The view from general practice – inequality in cancer provision

Deep End Ireland is an organisation of GPs working in socio-economically deprived communities.

Following a request from the Medical Independent, Deep End Ireland members reflected on the continuing impact of disadvantage and inequality on their patients’ care in relation to cancer services, as well as some positive developments.

Dr Sarah Fitzgibbon highlighted the significant association between deprivation and cervical cancer, with a difference in relative risk between the areas with the lowest and highest quintiles for levels of employment.

Dr Cliodhna O’Callaghan from Limerick also pointed to the lower uptake of some cancer screening programmes in disadvantaged areas and said that this information can be used to inform research aimed at reducing these inequalities.

Dr Edel McGinnity, Mulhuddart, Dublin, referred to the higher death rates from cancer in disadvantaged areas. This is due to societal inequality, but also because patients present at later stages of disease. She also noted challenges created by patient volume, acute health, and social problems. Also there is often a lack of time for consultations so the GP is less able to engage in screening and early detection.

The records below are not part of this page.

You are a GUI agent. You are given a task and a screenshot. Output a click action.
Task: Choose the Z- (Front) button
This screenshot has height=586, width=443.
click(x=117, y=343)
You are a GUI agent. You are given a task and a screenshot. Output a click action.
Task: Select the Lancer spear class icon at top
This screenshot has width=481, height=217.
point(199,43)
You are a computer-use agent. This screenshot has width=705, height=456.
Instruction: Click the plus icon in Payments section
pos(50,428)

Also in Dublin, Dr Brid Shanahan, Summerhill, noted that the National Cancer Control Programme referral pathways have been “great at levelling the playing field” in terms of diagnosis of cancers. However, she said there is still a “huge disparity” in speed of diagnosis of the cancers not under those pathways. Dr Shanahan gave the example of head and neck cancers and the long waiting times for urgent cystoscopy. She noted that patients with insurance, or the ability to pay, get treatment sooner by accessing the private sector.

Dr Tadhg Lehane, Dublin 8, said there have been a number of young patients diagnosed with cancer in his practice area. This has been partly due to advances in access that has come through HSE Social Inclusion, according to Dr Lehane. It is also due to a better understanding and acceptance of the complexities of addiction and how they interplay with treatment plans and services, particularly palliative care once diagnosed. He said that initiatives such as peer advocates “have improved attendance and have also helped with access”.

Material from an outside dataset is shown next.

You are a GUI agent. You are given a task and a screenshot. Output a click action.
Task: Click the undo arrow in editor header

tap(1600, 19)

Dr Anna Beug, who is based in the Coombe Family Practice, Dublin, highlighted the long-term impact on physical and mental health for people who have experienced trauma in childhood. She said there were well-established connections between poverty, attachment trauma, lack of early intervention services, substance misuse, and later development of cancer.

Dr Vivenne Wallace  in Dublin said obesity is a significant risk factor for cancer and is much more prevalent among poorer people who are much less able to pay for bariatric surgery or diabetes medicine such as Ozempic.

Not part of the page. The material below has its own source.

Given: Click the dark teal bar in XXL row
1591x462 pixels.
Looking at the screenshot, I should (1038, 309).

Dr Eoin Monahan, Cork, reflected on his experience working in a disadvantaged community with cancer patients who frequently have to be referred for emergency department assessments and admissions.

Dr Monahan said these patients often have challenges coping with the hugely significant stress that cancer has on their lives, in addition to other significant physical, psychological, and social issues.

He added that such patients “also struggle with the financial impact”, for example, the petrol and car parking costs incurred from multiple attendances at hospital.